* _TEXT SHOWN_:
:::
This part of the book is scholarly, loaded with facts and figures, as befitting a University Press publication. The reader casually interested in South African wine will learn far more than she probably cared to from these chapters. Those studying for wine certification exams will find the information useful.
Mr. James then provides an extended overview of the grape varieties in South Africa, with many facts and figures on the size of plantings, and their trends. It includes the history and characteristics of South Africa’s own contribution to the grape world, pinotage, a crossing of Pinot Noir and Cinsaut—again at a level of detail that would be useful for wine scholars, but more than the casual drinker would want to know.
The chapter just preceding the look at regions and wineries is a handy reference to the South African Wine of Origin law, which explains the nesting of regions in South Africa. For instance, the large Coastal Region includes many districts, such as the famous Stellenbosch and Paarl, while the Paarl district includes the wards of Simonsberg-Paarl and Voor Paardeberg.
As with the U.S. American Viticultural Area (AVA) tendency to break up regions into smaller and smaller areas, the wards are so many and so unknown that it is common for a winery within a ward to use the more well-known district. And the labels do not tell the wine purchaser whether Hemel-en-Aarde Valley, for example, is a region, a district, or a ward (it’s a ward, featured on the label of our favorite South African Pinot Noir).
:::
[Entries from a dataset]
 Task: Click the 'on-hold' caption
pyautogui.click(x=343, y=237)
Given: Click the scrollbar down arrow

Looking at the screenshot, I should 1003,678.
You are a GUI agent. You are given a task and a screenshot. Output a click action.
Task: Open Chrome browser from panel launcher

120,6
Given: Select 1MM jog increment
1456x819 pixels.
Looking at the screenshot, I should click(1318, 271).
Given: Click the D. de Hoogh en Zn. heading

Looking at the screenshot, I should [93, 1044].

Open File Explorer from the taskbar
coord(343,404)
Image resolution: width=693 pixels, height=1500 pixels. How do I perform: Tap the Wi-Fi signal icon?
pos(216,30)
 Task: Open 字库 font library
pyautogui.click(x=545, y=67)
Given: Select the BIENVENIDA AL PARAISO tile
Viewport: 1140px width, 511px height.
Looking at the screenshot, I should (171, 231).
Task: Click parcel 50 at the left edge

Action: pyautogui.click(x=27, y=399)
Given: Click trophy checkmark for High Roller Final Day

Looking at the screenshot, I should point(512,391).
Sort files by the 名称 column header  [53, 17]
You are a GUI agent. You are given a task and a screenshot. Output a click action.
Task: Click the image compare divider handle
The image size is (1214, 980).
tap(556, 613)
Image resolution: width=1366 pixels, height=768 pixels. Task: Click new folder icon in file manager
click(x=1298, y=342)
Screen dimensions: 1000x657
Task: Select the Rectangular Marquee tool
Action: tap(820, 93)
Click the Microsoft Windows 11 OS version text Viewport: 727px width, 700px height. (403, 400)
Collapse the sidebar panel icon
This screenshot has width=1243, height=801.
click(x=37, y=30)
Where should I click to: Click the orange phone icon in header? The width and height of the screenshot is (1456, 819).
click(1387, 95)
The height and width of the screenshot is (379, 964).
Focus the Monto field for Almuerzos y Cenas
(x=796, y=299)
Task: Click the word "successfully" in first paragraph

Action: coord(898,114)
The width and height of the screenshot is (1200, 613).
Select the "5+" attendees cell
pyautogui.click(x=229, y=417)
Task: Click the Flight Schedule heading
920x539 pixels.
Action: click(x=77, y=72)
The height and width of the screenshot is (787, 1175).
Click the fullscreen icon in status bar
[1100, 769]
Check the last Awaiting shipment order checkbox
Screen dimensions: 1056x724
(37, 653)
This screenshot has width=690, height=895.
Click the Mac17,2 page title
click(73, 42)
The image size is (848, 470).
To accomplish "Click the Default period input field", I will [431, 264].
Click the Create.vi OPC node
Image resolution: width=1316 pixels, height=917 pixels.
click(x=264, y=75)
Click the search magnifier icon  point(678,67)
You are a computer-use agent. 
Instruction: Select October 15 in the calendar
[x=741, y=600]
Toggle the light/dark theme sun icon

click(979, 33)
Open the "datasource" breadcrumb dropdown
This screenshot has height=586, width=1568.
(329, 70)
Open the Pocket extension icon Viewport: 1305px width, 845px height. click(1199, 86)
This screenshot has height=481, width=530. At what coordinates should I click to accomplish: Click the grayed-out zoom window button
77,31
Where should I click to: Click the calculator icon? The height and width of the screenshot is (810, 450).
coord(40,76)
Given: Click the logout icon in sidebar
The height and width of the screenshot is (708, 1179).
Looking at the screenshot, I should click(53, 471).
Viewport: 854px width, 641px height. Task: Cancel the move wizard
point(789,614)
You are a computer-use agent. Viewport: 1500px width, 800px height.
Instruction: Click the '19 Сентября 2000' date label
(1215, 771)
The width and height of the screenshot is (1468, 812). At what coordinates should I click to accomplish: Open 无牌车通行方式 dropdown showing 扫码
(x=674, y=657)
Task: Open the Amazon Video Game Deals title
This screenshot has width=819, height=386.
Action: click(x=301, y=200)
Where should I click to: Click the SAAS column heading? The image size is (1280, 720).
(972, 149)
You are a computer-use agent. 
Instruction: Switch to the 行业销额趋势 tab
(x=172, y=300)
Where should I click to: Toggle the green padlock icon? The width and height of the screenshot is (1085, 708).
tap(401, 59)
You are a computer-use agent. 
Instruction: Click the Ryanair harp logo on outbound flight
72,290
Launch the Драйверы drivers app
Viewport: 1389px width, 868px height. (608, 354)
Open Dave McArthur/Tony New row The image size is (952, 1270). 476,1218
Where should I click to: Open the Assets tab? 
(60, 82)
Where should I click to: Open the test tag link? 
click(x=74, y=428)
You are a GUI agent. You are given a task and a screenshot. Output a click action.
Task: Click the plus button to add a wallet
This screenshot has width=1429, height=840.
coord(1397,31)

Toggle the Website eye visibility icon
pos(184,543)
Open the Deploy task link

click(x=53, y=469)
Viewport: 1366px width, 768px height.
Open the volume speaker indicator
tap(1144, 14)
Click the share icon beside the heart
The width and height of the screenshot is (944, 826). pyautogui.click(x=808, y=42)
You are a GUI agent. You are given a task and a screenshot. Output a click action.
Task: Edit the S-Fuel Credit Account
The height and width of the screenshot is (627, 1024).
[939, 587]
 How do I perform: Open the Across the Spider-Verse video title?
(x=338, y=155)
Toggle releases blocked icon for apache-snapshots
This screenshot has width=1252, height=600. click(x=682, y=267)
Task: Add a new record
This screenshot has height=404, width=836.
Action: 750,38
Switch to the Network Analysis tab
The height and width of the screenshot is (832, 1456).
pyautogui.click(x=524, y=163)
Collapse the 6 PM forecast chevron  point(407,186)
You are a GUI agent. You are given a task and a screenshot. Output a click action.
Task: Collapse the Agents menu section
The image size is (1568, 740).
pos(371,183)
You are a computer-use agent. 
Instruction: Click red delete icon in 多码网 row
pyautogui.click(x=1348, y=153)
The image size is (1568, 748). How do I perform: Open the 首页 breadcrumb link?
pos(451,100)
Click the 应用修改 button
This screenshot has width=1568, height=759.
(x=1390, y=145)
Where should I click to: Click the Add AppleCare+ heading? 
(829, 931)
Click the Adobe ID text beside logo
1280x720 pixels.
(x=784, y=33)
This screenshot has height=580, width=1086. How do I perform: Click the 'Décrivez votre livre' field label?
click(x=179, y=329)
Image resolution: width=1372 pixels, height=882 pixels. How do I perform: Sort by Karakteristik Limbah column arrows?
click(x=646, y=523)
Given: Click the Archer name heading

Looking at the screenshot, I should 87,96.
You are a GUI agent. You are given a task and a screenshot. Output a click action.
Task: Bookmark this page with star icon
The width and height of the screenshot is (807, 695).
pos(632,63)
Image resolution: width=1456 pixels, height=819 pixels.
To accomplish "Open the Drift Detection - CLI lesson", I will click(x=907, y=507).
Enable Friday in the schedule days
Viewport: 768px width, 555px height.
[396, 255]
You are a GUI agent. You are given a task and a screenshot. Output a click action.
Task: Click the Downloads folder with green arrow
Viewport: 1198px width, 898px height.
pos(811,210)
:::
List every grape variety named in the passage on South African wine. These lines are separate material and have no connection to the passage on South African wine.

* _RESULT OF THIS TASK_: Pinotage, Pinot Noir, Cinsaut